## Seçilmiş alıntı
2. Fıkıh ve Güncel Meseleler (İlmihal); bunlar kitabın 50%’ sini oluşturmaktadır. Müellif fıkhı meseleleri ele alırken, öncelikle toplumun yaşadığı sorunları, hayatın içindeki meseleleri öncelemektedir. Meseleyi ele alırken önce bir cümle ile hükmünü vererek konuya giriş yapar (haramdır, mekruhtur, caiz değildir). Eğer tanımı yapılacak kelime varsa tanımlar ve gerekçesini belirtir, yoksa konu ile ilgili ayet ve hadisleri zikreder. Mezhep içi farklı görüş varsa bunları belirtir ve fetva olan görüşü belirtir. Konu ile ilgili örnekleme yapar ve istisna durumu varsa onu da belirtir. Fetva konularında kaynaklarını belirtir.
Yazı dili olarak halkın gündelik hayatında kullandığı kavramları yansıtır, sade ve anlaşılır bir dil, Fıkhî kavramları ise olduğu gibi kullanır. Konuları kısa ve öz bilgi vererek detayına girmeden anlatır. Örneğin;
-          İnsan ve hayvan me’kûlatlarında (yiyeceklerinde),  ihtikâr mekruh olur. İhtikâr, kıtlık zamanlarında gıda malzemelerinin hapsedilmesidir. Bu ise şehirde yaşayanlara zarar vermektedir. İhtikar on şeyde olur der ve bunları sıralar. Daha sonra konuyla ilgili hadisleri zikreder. “Muhtekir peygamberleri katledenlerle beraber haşr olunur” İmam Muhammed ve Ebû Hanife’nin gıdalara tahsis ettiği ihtikarı, Ebû Yusuf kamuya zararlı olan her şeyi ihtikar kapsamına alarak mekruhtur görüşündedirler. İhtikarın olabilmesi için 40 gün malın hapsedilmesi ve satışının yapılmaması gerekmektedir. Daha sonra ilgili hadisleri sıralar.

-          Düğün yemeğine (velime) katılmak sünnettir. Bir kimse velime’ye davet edilir de katılmazsa günahkâr olur. Velime yemeğinden bir başkasına ya da dilenciye velime sahibinin izni olmadan veremez. Velime meclisinde lehv olduğunu bilirse katılmasın.

## Kayıtlı veriler
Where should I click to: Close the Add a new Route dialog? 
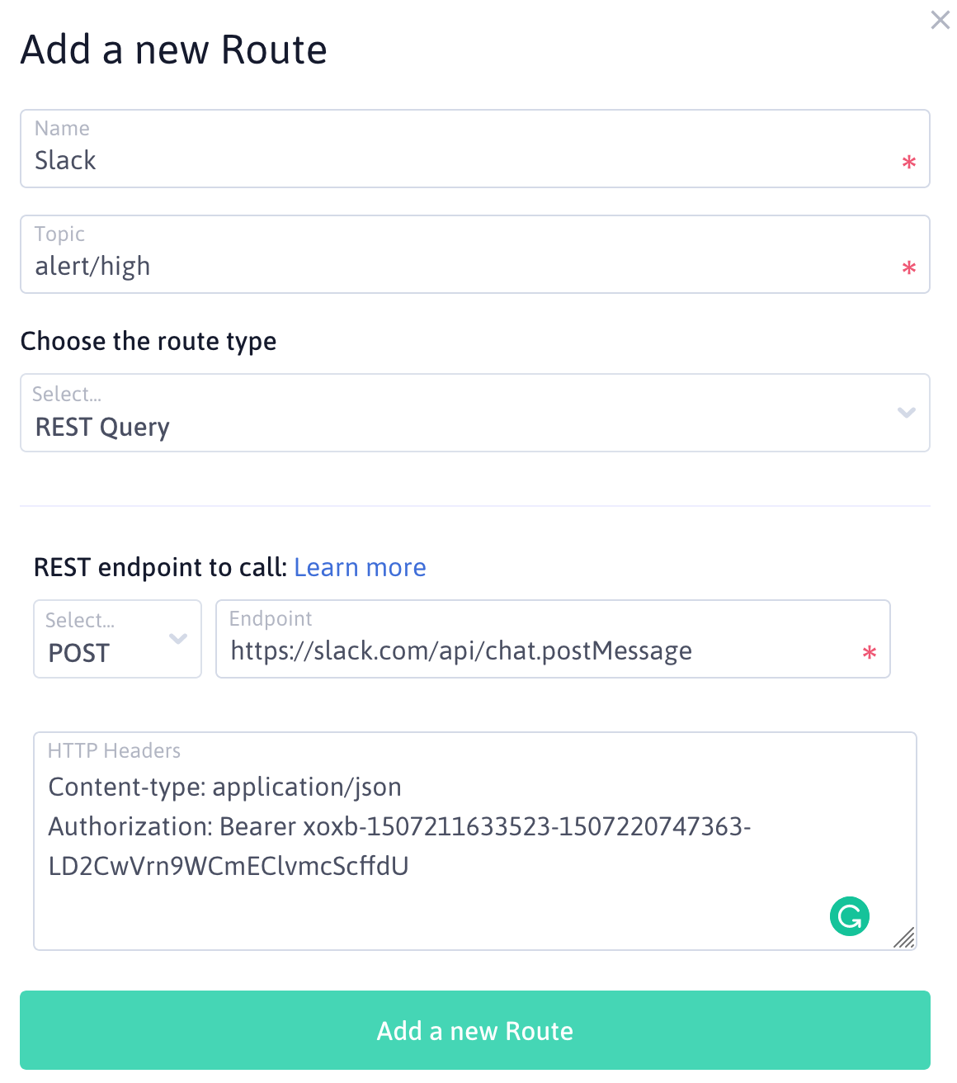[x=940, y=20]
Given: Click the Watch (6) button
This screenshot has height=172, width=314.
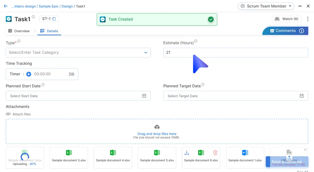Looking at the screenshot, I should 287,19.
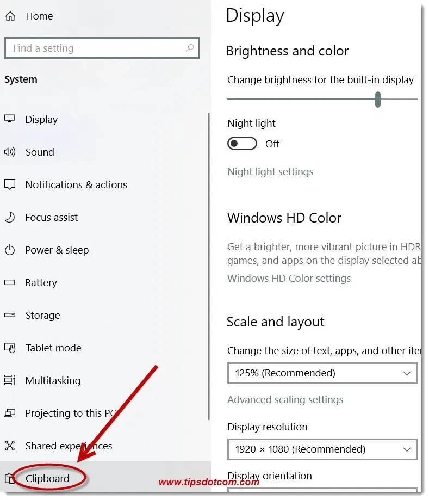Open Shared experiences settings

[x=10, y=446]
...
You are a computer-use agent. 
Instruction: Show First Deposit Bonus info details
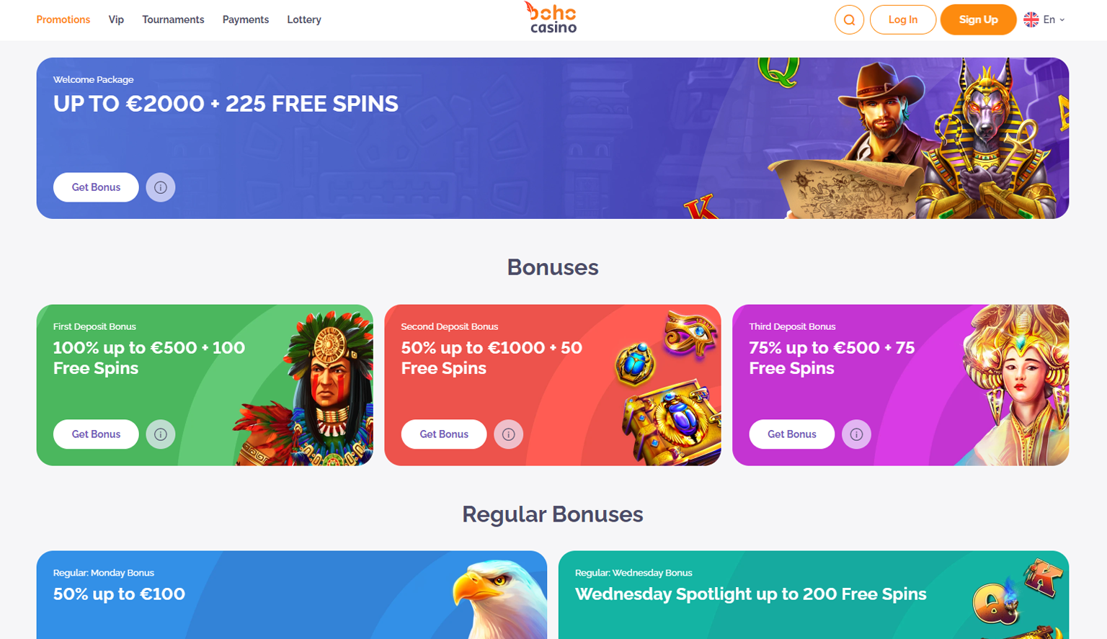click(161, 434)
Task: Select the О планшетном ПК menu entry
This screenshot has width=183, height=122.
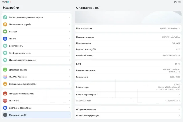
--
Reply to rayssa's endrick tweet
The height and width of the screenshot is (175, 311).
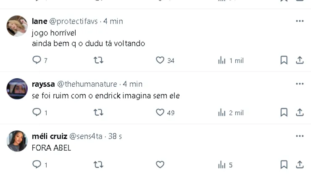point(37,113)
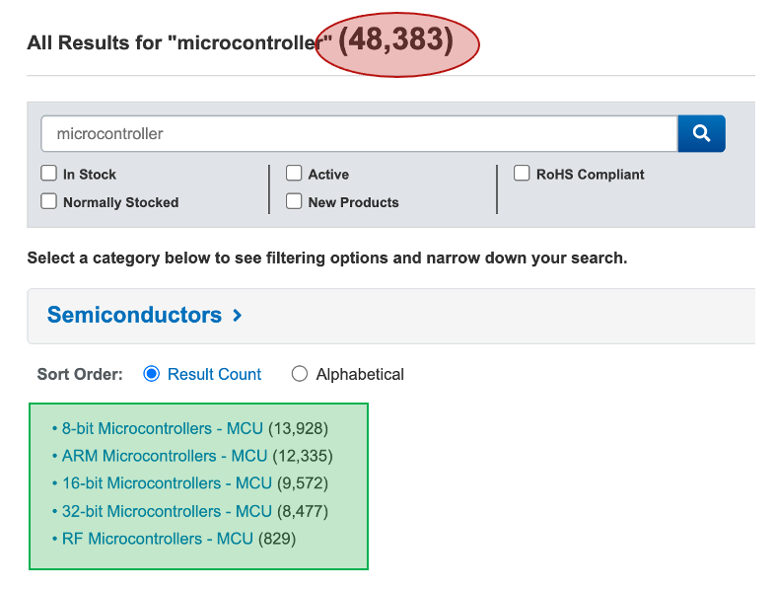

## Görev açıklaması
Fıkıh kitabını tanıtan metnin "Yazı dili olarak" sözlerinden "ilgili hadisleri sıralar." sözlerine kadar olan kısmını, bu son sözler de dahil, kelimesi kelimesine aktarın.

## Görevin çıktısı
Yazı dili olarak halkın gündelik hayatında kullandığı kavramları yansıtır, sade ve anlaşılır bir dil, Fıkhî kavramları ise olduğu gibi kullanır. Konuları kısa ve öz bilgi vererek detayına girmeden anlatır. Örneğin;
-          İnsan ve hayvan me’kûlatlarında (yiyeceklerinde),  ihtikâr mekruh olur. İhtikâr, kıtlık zamanlarında gıda malzemelerinin hapsedilmesidir. Bu ise şehirde yaşayanlara zarar vermektedir. İhtikar on şeyde olur der ve bunları sıralar. Daha sonra konuyla ilgili hadisleri zikreder. “Muhtekir peygamberleri katledenlerle beraber haşr olunur” İmam Muhammed ve Ebû Hanife’nin gıdalara tahsis ettiği ihtikarı, Ebû Yusuf kamuya zararlı olan her şeyi ihtikar kapsamına alarak mekruhtur görüşündedirler. İhtikarın olabilmesi için 40 gün malın hapsedilmesi ve satışının yapılmaması gerekmektedir. Daha sonra ilgili hadisleri sıralar.